Work to be completed:
Please rewrite the items from the line containing "Screen dimensions: 1530x784" through the line containing "point(33,29)", changing "logo" to "emblem" and leaving everything else as it is, with the pictures omitted.

Dataset records:
=====

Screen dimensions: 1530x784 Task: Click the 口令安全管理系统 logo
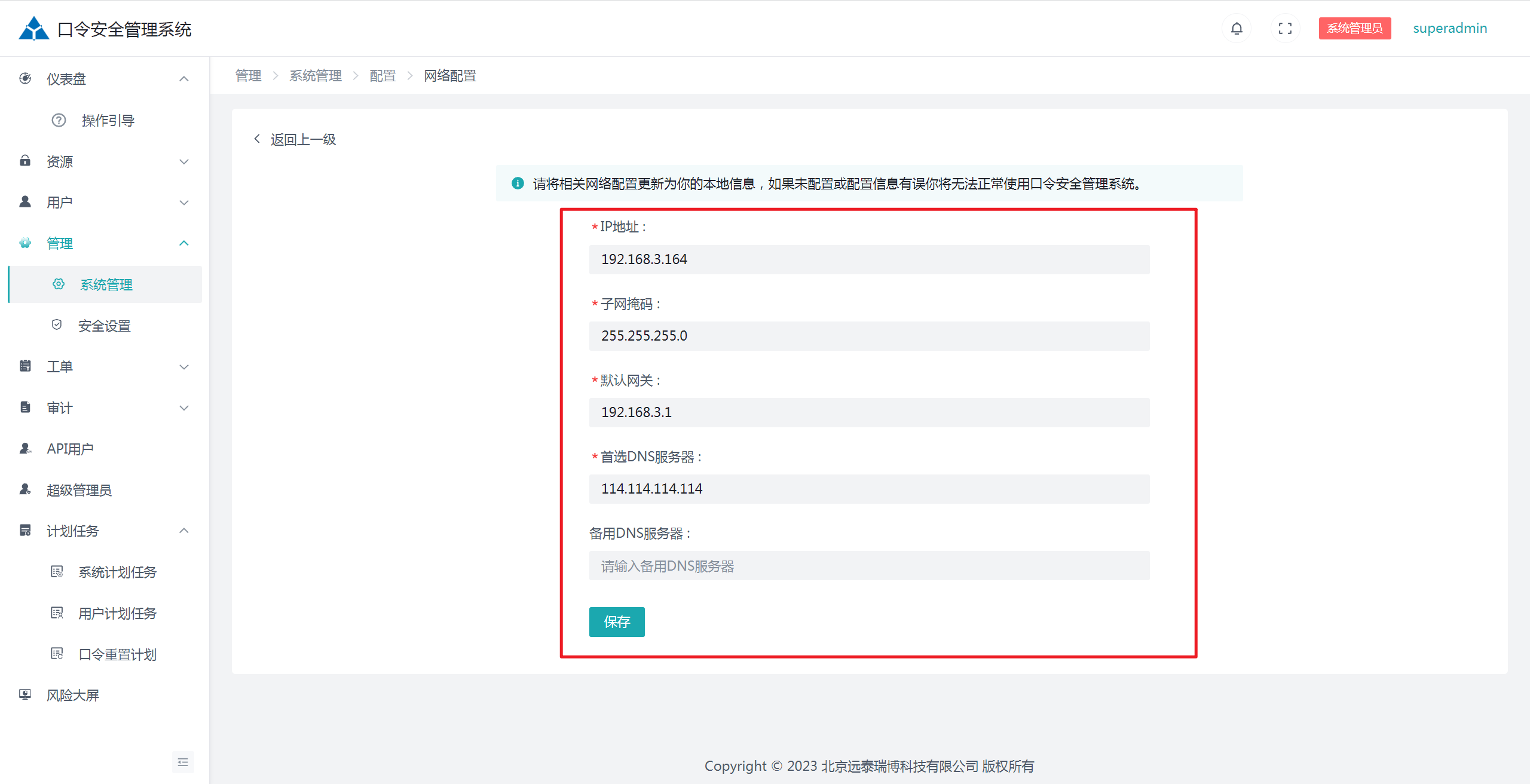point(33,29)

=====

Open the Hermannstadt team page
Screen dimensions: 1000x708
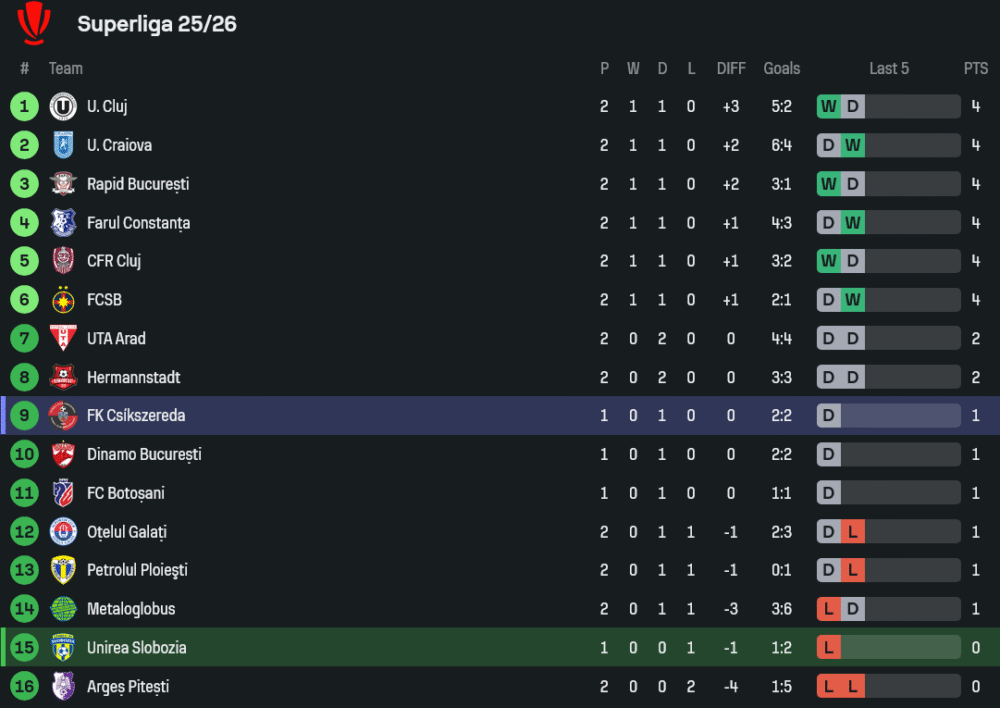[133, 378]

=====

Correct response:
Screen dimensions: 1530x784 Task: Click the 口令安全管理系统 emblem
point(33,29)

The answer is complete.